Kleiner-backed GOGII Releases textPlus for Android

Why pay for text messaging anymore when you can send texts for free? That’s the message GOGII is trying to send to users via its textPlus application, which has been wildly successful on the iPhone with over 3.2 million downloads.

As with many other successful iPhone applications, textPlus is moving to Android and bringing free texting along with it.

UPDATE: As noted by some commenters, this is a US-only application.

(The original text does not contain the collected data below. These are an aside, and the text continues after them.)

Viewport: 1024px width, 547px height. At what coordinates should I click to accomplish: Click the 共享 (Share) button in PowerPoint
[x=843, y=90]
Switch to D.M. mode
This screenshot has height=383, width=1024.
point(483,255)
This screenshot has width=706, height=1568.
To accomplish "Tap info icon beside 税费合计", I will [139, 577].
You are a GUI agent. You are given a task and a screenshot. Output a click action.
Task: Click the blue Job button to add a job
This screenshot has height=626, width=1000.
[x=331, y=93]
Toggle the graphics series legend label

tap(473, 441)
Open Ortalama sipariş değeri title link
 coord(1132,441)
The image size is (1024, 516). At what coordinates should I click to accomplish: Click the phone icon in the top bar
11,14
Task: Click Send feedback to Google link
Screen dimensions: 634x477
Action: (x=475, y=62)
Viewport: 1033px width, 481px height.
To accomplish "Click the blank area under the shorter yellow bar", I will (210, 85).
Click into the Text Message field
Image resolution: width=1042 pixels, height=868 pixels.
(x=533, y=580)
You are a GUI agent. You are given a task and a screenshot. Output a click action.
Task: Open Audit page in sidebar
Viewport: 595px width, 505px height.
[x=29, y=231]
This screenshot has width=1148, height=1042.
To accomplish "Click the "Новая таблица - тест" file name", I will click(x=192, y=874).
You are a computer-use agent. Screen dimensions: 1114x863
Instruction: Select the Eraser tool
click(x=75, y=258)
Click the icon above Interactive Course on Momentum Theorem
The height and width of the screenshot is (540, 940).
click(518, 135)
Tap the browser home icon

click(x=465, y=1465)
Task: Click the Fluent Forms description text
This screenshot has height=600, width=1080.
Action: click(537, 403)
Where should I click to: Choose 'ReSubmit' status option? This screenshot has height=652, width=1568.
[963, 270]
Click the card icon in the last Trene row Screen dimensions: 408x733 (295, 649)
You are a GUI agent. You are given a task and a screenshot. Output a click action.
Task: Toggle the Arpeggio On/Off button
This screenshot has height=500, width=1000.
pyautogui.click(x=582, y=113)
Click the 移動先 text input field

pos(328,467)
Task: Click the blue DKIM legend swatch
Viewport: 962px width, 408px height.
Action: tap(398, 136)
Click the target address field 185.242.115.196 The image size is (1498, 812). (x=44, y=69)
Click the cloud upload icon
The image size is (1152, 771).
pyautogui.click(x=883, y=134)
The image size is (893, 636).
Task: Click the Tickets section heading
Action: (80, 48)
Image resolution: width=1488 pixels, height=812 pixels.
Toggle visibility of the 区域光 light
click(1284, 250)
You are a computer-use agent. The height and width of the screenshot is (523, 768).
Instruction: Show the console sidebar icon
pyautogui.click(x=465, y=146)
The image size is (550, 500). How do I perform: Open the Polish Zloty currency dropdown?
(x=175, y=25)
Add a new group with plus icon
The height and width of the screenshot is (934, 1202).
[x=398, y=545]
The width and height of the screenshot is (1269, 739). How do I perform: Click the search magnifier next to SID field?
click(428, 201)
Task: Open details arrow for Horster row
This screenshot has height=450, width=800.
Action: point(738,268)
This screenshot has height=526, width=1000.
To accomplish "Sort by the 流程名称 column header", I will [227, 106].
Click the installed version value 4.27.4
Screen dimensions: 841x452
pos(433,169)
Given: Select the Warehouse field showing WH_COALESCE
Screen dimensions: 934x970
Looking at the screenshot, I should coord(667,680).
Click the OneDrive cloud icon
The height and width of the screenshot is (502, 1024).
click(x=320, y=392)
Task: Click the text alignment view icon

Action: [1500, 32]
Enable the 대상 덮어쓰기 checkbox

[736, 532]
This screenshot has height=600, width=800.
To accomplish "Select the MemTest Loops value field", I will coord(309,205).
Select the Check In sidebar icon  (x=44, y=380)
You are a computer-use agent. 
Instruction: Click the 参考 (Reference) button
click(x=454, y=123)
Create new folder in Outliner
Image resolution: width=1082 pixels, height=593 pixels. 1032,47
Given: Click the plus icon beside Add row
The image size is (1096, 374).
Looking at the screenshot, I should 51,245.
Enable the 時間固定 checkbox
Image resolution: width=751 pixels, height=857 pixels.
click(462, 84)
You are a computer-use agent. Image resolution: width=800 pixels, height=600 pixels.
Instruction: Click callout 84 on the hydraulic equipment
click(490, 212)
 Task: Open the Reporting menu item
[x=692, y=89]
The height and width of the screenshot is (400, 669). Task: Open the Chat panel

I’ve used textPlus for the iPhone and it’s a solid experience. You can easily send a message via the ad-supported application. The receiver of the text message gets a message from “60611” indicating it is from gaganbiyani (my username on GOGII). Instructions are included in that text on how to reply to me directly. A major advantage of textPlus is in group conversations: you can create a text group (say, your friends in NYC or your poker buddies) and send one message that goes out to all your friends. Since it saves the group for future use and allows users to “reply all,” its a lot more effective than the standard texting platforms.

For Android, the process is smoother since it is a more customizable operating system. This is one of the many apps that benefits from using background processes (which the iPhone doesn’t support), because you can be notified as soon as you get a text message via textPlus. Furthermore, Android will probably see a great year in 2010, and it is a logical choice for GOGII to leverage Android as it grows as a company.

Android conversationTextPlus for iPhone has proven to be extremely sticky, especially for teens and pre-teens, according to Co-Founder Austin Murray. They see a huge spike in usage on the weekends and a lot of their users are iPod Touch owners who presumably don’t have smart phones or unlimited texting plans. Murray told me that they are sending over 2 million texts per day and the average unique user spends over 250 minutes per month with textPlus.

GOGII was originally funded by Kleiner Perkins Caufield Byers’ iFund for $5.2M and recently raised a $8.2M Series B round led by Matrix Partners. The founders – Austin Murray, Scott Lahman, and Zachary Norman – previously founded Jamdat mobile, which had an IPO and eventually sold to EA for $680 million.